For more details, please refer to chapter 8 of the IUPAC Nomenclature of Organic Compounds Draft 2004 [IUPAC-2014].
Output Name Styles¶
Naming functionality supports the generation of several styles of compound names. The currently predefined name styles are OpenEye (the default), IUPAC, CAS, Traditional and Systematic. OpenEye names loosely correspond to the kinds of names familiar to a medicinal chemist. These names are intended to be a subset of the IUPAC 2005 standard’s acceptable names, but not necessarily the PIN (Preferred IUPAC Name). These correspond to the types of names found in a Sigma-Aldrich catalog or a Journal of Medicinal Chemistry article, for example.
IUPAC names are intended to follow the IUPAC 2005 recommendations for the Preferred IUPAC Name (PIN). Future releases may further refine this definition to provide IUPAC2005, IUPAC93 and IUPAC79 name styles that reflect the corresponding standard’s preferred name.
The CAS name style is intended to follow the Chemical Abstracts Service’s naming conventions, where they differ from IUPAC’s.
The Traditional name style corresponds to forms of compound naming that are now no longer acceptable to the IUPAC rules. The boundary between whether a trivial/common name is considered OpenEye or Traditional when it is acceptable to IUPAC but not preferred is blurred, with OpenEye attempting to follow the more prevalent usage.
Finally, Systematic names correspond to the fully systematic IUPAC names that the IUPAC preferred names are slowly converging towards.
Examples of Name Style Differences¶
Some of the concepts explained in the previous section are probably best clarified through some real examples.
Example OpenEye vs. IUPAC vs. Systematic Differences¶
The SMILES string
O
is called ‘water’ by the OpenEye name style, but ‘oxidane’ by the IUPAC and Systematic name styles.The SMILES
C#C
is called ‘acetylene’ by the OpenEye and IUPAC name styles, but ‘ethyne’ by the Systematic name style.The SMILES prefix
*Nc1ccccc1
is called ‘anilino’ by the OpenEye and IUPAC name styles, but ‘phenylamino’ by the Systematic name style.The SMILES prefix
*O[N+]#[C-]
is called ‘fulminato’ by the OpenEye name style, but ‘isocyanooxy’ by the IUPAC and Systematic name styles.The SMILES prefix
*C(=O)C
is called ‘acetyl’ in the OpenEye and IUPAC name styles, but ‘ethanoyl’ in the Systematic name style.The SMILES string
CC(=O)C
is called ‘acetone’’ in the OpenEye name style, but ‘propan-2-one’ in the IUPAC and Systematic name styles.The SMILES string
C(=O)O
is called ‘formic acid’ in the OpenEye and IUPAC name styles, but ‘methanoic acid’ in the Systematic name style.

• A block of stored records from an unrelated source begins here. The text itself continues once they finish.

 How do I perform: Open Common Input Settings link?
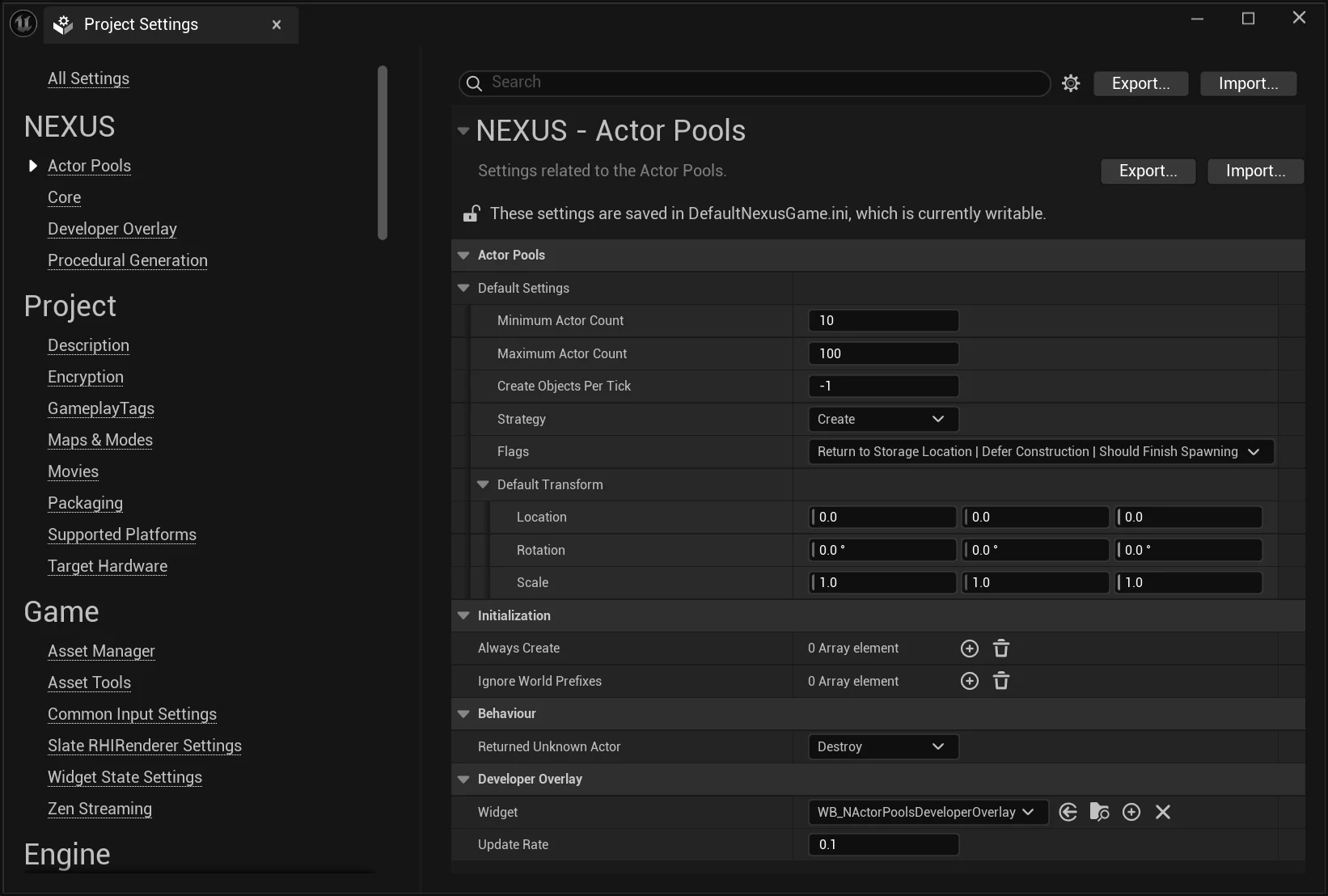pyautogui.click(x=132, y=714)
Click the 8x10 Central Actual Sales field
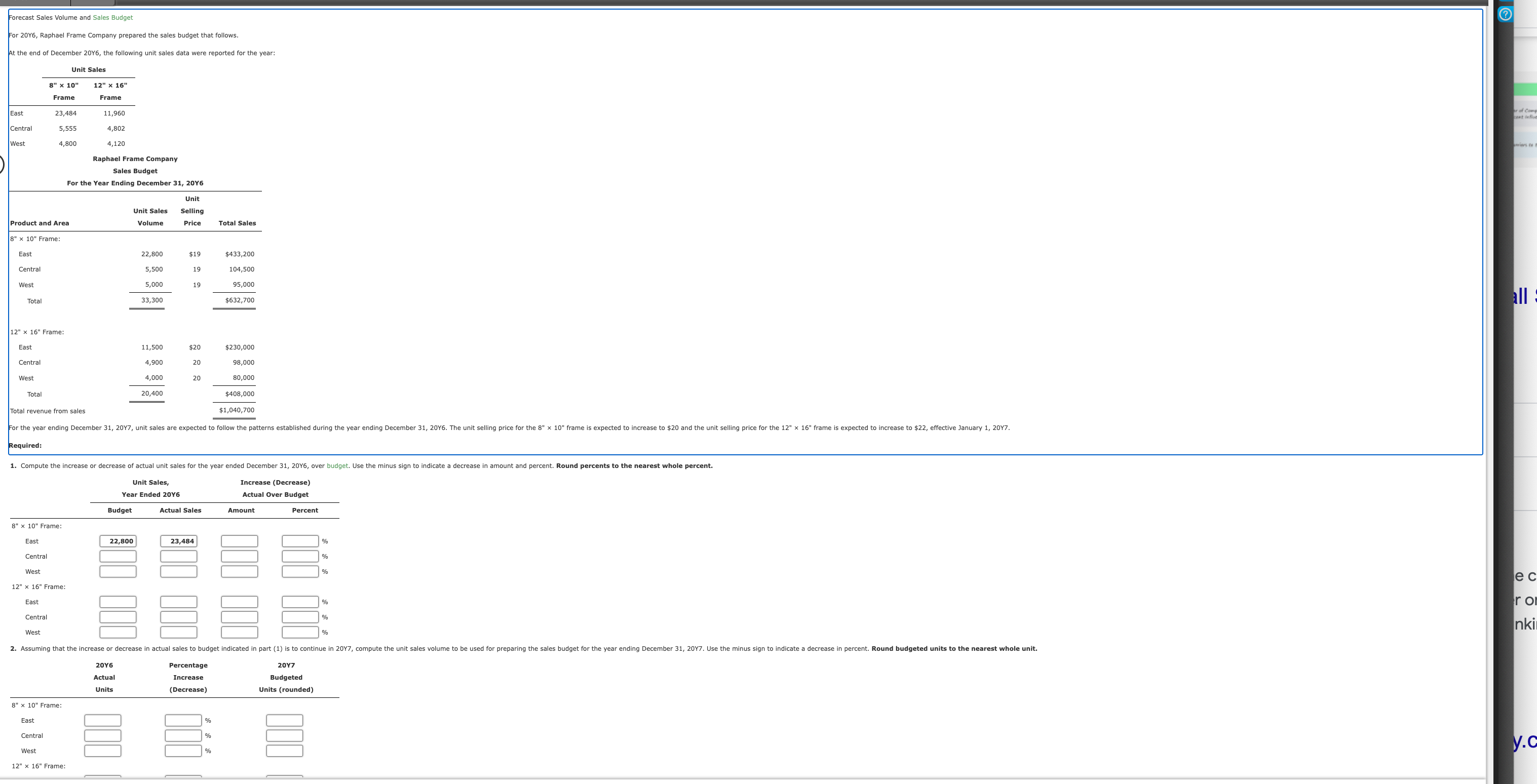Image resolution: width=1537 pixels, height=784 pixels. tap(178, 556)
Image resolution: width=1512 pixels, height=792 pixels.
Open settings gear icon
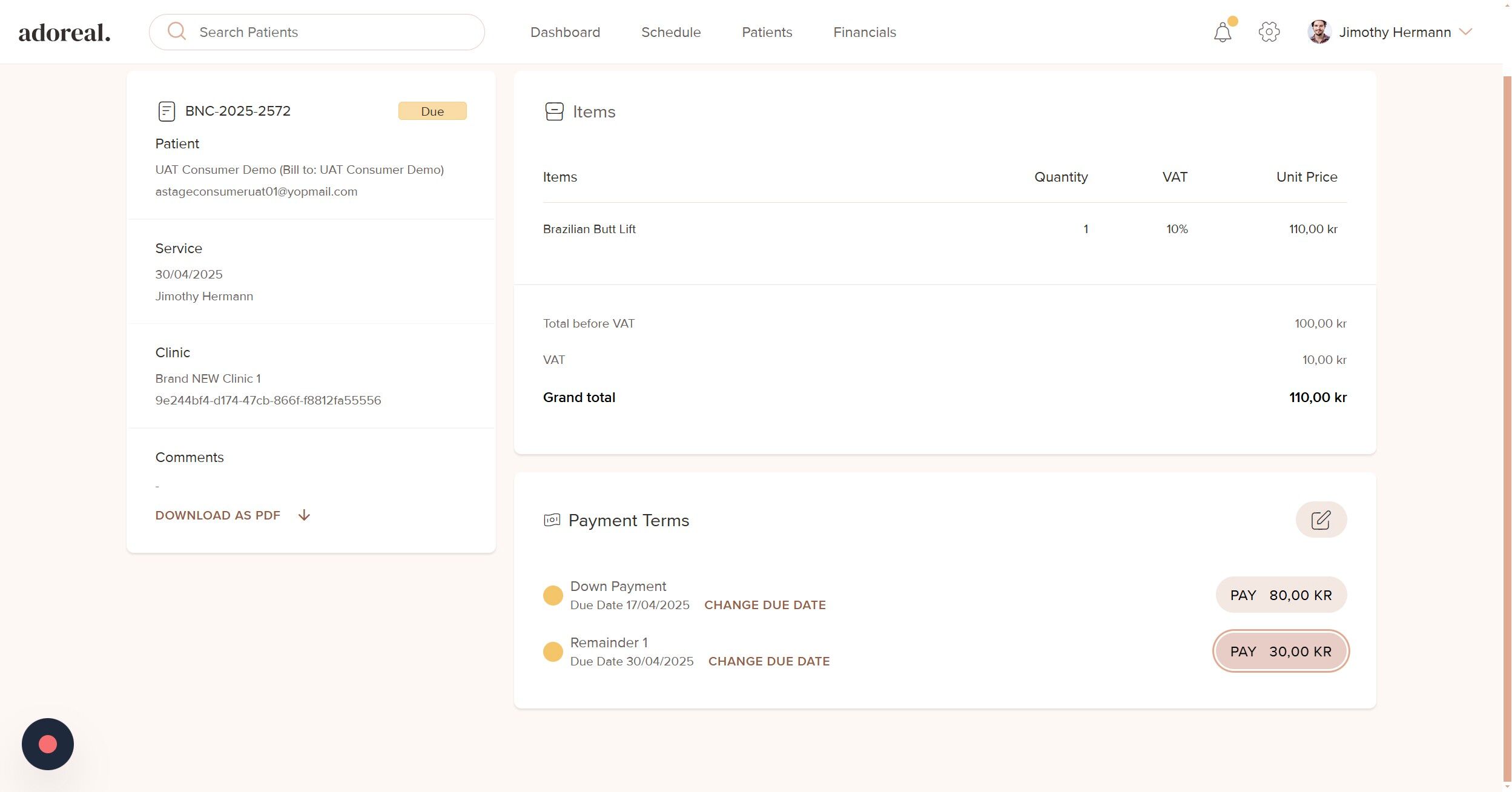pyautogui.click(x=1269, y=32)
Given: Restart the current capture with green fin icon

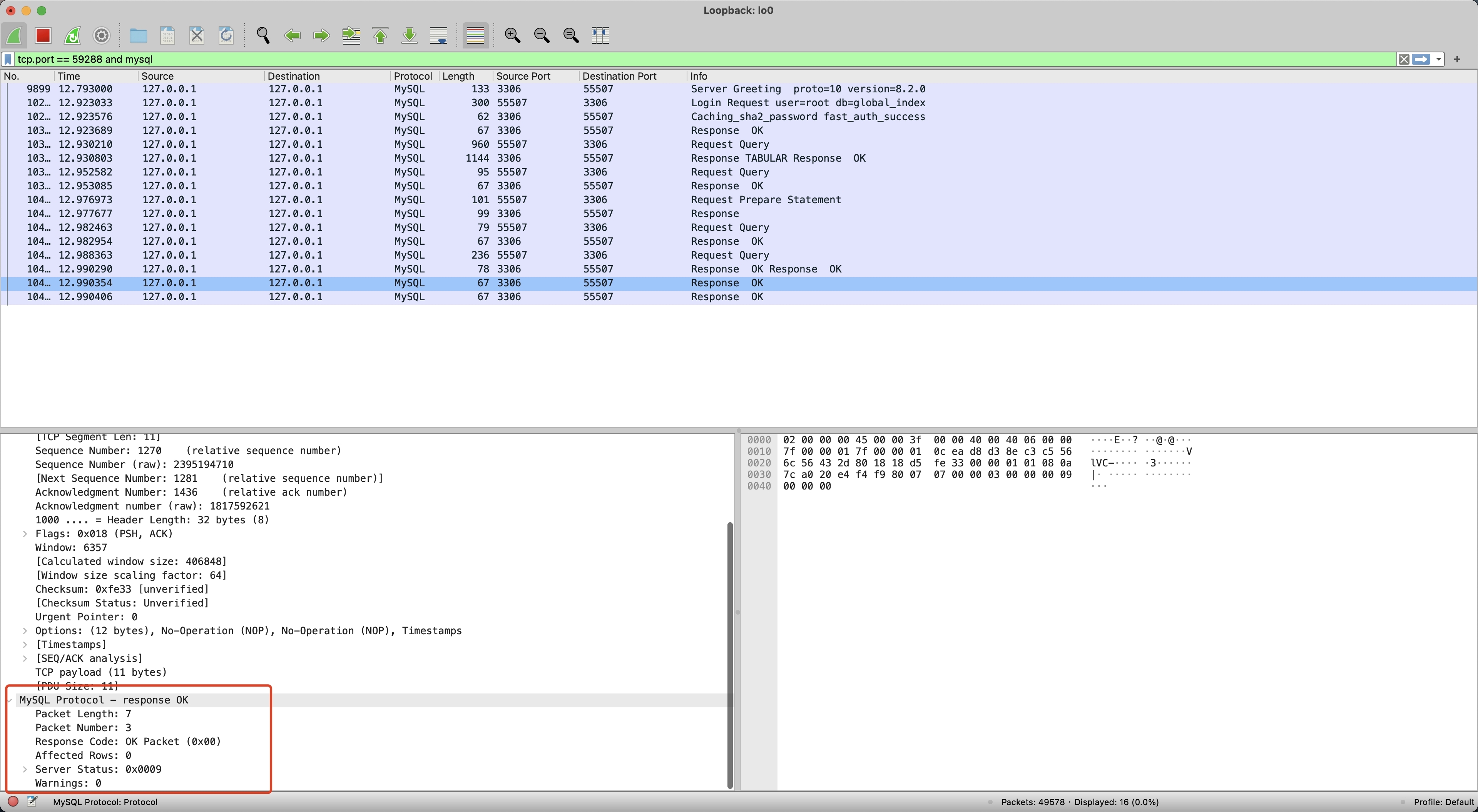Looking at the screenshot, I should point(72,35).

Example OpenEye/IUPAC vs. CAS Differences¶
The SMILES string
c1ccccc1CCCCCCC
is named as ‘1-phenylheptane’ by the OpenEye and IUPAC name styles, but as ‘heptylbenzene’ by the CAS name style.The SMILES prefix
*[BH2]
is called ‘boranyl’ by the OpenEye and IUPAC name styles, but as ‘boryl’ by the CAS name style.
Example OpenEye/IUPAC vs. Traditional Differences¶
The SMILES prefix
*S
is called ‘sulfanyl’ by the OpenEye and IUPAC name styles, but as ‘mercapto’ by the Traditional name style.The SMILES string
CCCCCCCCC(=O)O
is called ‘nonanoic acid’ by the OpenEye and IUPAC name styles, but as ‘pelargonic acid’ by the Traditional name style.